Gapped fracton models often feature a topological ground state degeneracy that grows exponentially and sub-extensively with system size. Among the gapped phases of fracton models, there is a non-rigorous phenomenological classification into "type I" and "type II". Type I fracton models generally have fracton excitations that are completely immobile, as well as other excitations, including bound states, with restricted mobility. Type II fracton models generally have fracton excitations and no mobile particles of any form. Furthermore, isolated fracton particles in type II models are associated with nonlocal operators with intricate fractal structure.

== Models ==
=== Type I ===
The paradigmatic example of a type I fracton model is the X-cube model. Other examples of type I fracton models include the semionic X-cube model, the checkerboard model, the Majorana checkerboard model, the stacked Kagome X-cube model, the hyperkagome X-cube model, and more.

==== X-cube model ====
The X-cube model is constructed on a cubic lattice, with qubits on each edge of the lattice.

The Hamiltonian is given by

$H = -\sum_{c} A_c - \sum_{\textrm{}v} (B_{v,x} + B_{v,y} + B_{v,z})$

Here, the sums run over cubic unit cells and over vertices.

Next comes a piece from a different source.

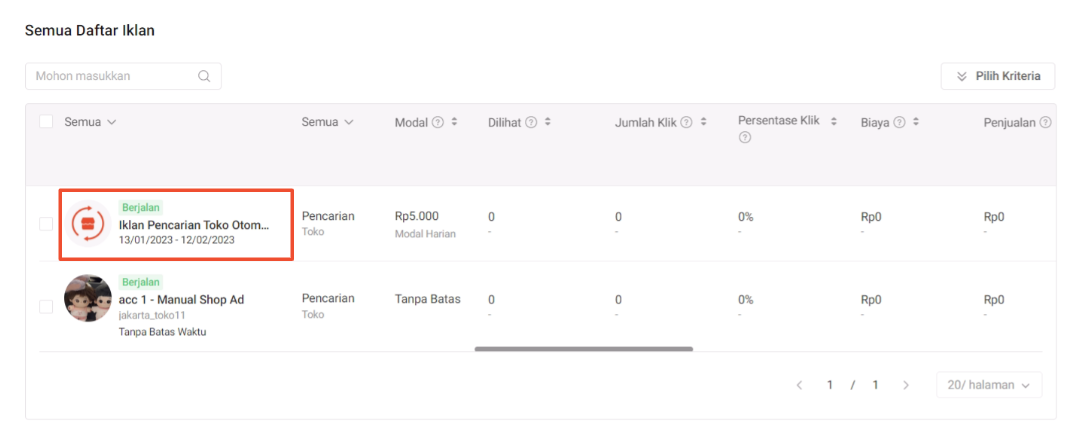Tick checkbox for Iklan Pencarian Toko Otomatis
1078x435 pixels.
[x=46, y=223]
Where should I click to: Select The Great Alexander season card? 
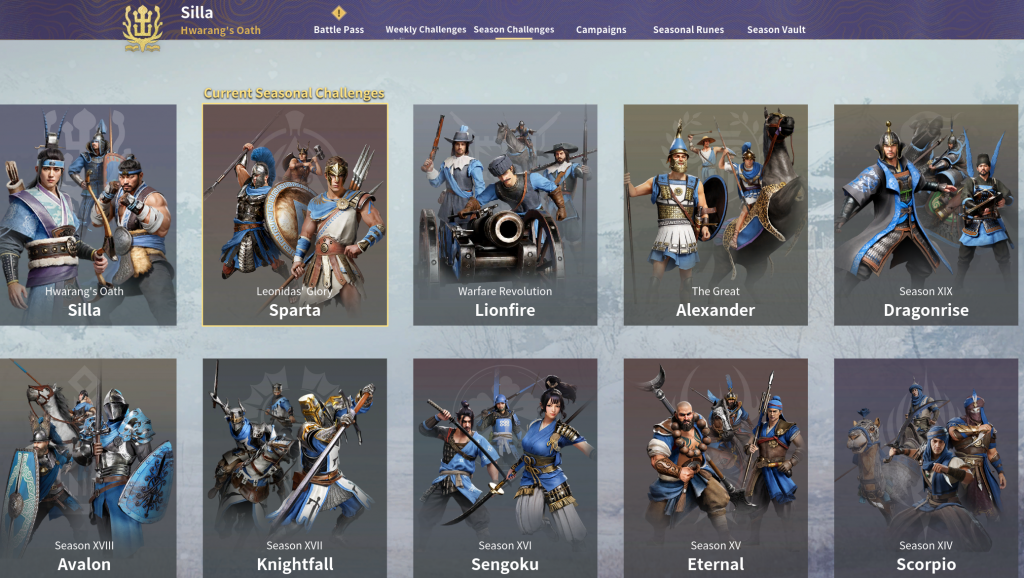715,215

For any cubic unit cell $c$, the operator $A_c$ is equal to the product of the Pauli $X$ operator on all 12 edges of that unit cube. For any vertex of the lattice $v$, operator $B_{v,\mu}$ is equal to the product of the Pauli $Z$ operator on all four edges adjacent to vertex $v$ and perpendicular to the $\mu$ axis. Other notation conventions in the literature may interchange $X$ and $Z$.

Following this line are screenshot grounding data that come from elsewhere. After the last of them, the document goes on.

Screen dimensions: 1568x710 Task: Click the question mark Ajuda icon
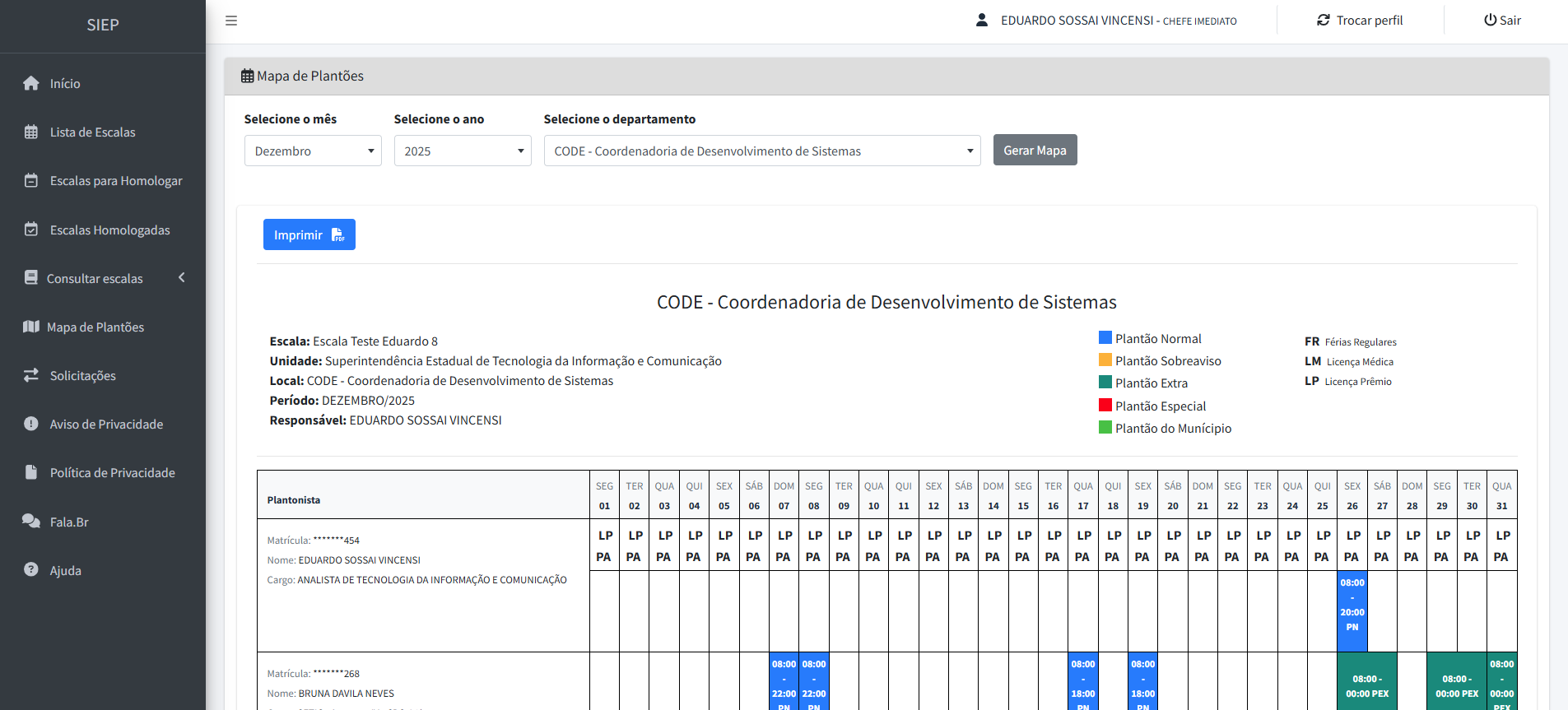tap(31, 569)
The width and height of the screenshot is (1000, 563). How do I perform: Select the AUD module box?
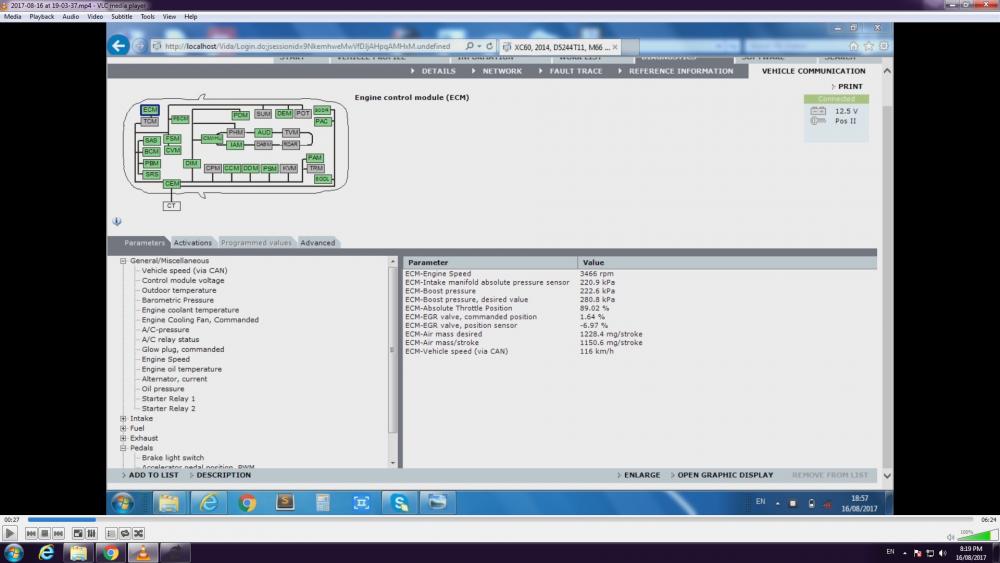(x=263, y=132)
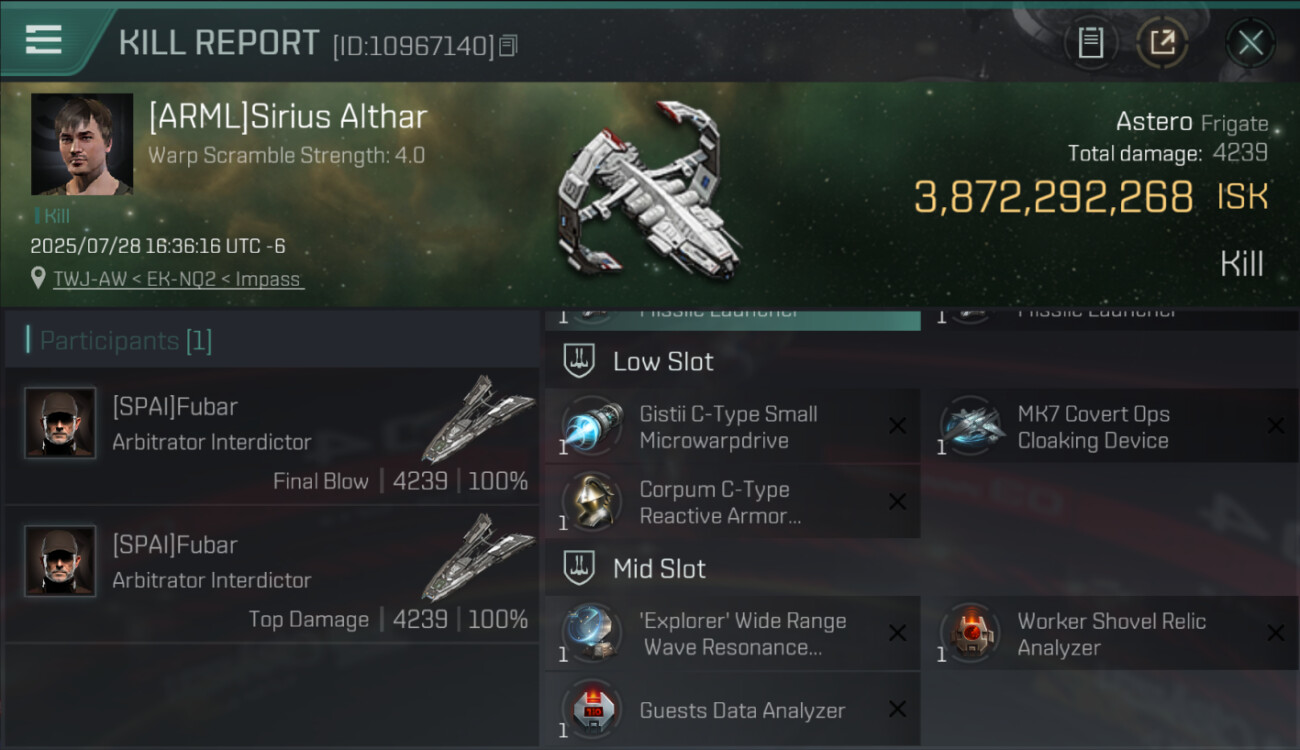Copy the kill report ID
This screenshot has height=750, width=1300.
(508, 45)
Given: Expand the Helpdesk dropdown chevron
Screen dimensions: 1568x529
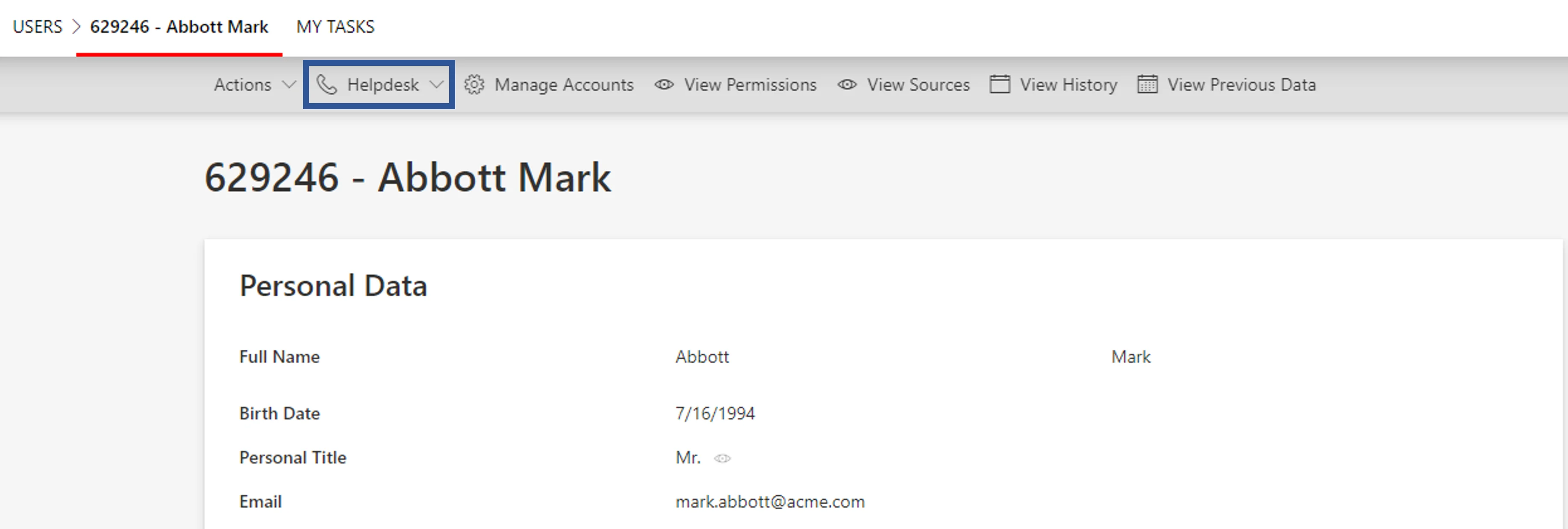Looking at the screenshot, I should 436,85.
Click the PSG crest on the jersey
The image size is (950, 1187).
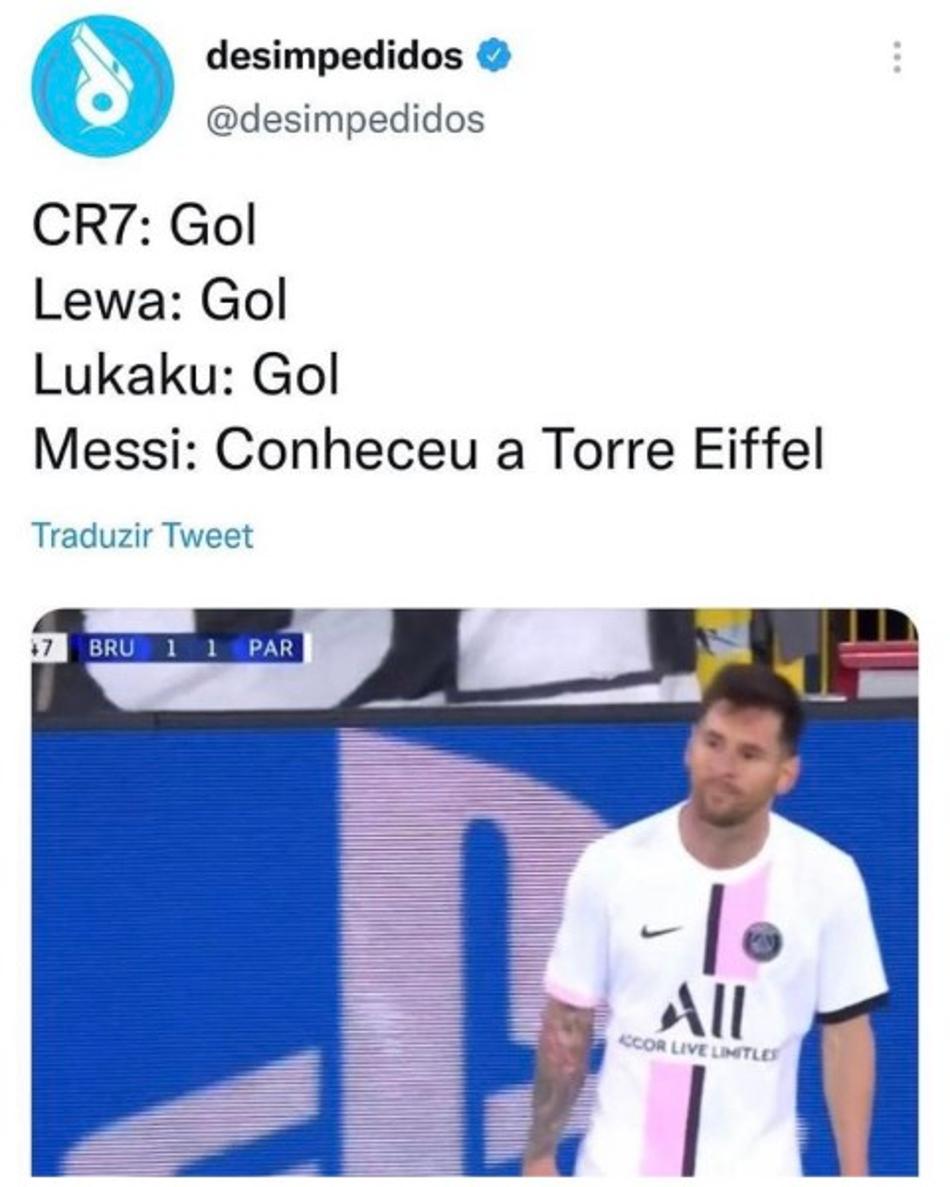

In addition to obeying an overall $Z_2 \times Z_2$ symmetry defined by global symmetry generators $\prod_\ell X_\ell$ and $\prod_\ell Z_\ell$ where the product runs over all edges in the lattice, this Hamiltonian obeys subsystem symmetries acting on individual planes.

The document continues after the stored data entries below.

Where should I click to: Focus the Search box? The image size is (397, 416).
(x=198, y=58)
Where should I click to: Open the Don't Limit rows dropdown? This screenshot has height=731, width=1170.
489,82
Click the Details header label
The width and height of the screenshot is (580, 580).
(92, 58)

All of the terms in this Hamiltonian commute and belong to the Pauli algebra. This makes the Hamiltonian exactly solvable. One can simultaneously diagonalise all the terms in the Hamiltonian, and the simultaneous eigenstates are the Hamiltonian's energy eigenstates. A ground state of this Hamiltonian is a state $|\mathrm{GS}\rangle$ that satisfies $A_c |\mathrm{GS}\rangle = 1$ and $B_{v, \mu} |\mathrm{GS}\rangle =1$ for all $c, v , \mu$. One can explicitly write down a ground state using projection operators $\frac{1+A_c}{2}$ and $\frac{1+B_{v,\mu}}{2}$.

The constraints posed by $A_c =1$ and $B_{v,\mu} =1$ are not all linearly independent when the X cube model is embedded on a compact manifold. This leads to a large ground state degeneracy that increases with system size. On a torus with dimensions $L_x, L_y, L_z$, the ground state degeneracy is exactly $2^{2L_x+2L_y + 2L_z-3}$ . A similar degeneracy scaling, $\log \mathrm{GSD} \propto L$, is seen on other manifolds as well as in the thermodynamic limit.

=====Restricted mobility excitations=====

The X cube model hosts two types of elementary excitations, the fracton and lineon (also known as the one-dimensional particle).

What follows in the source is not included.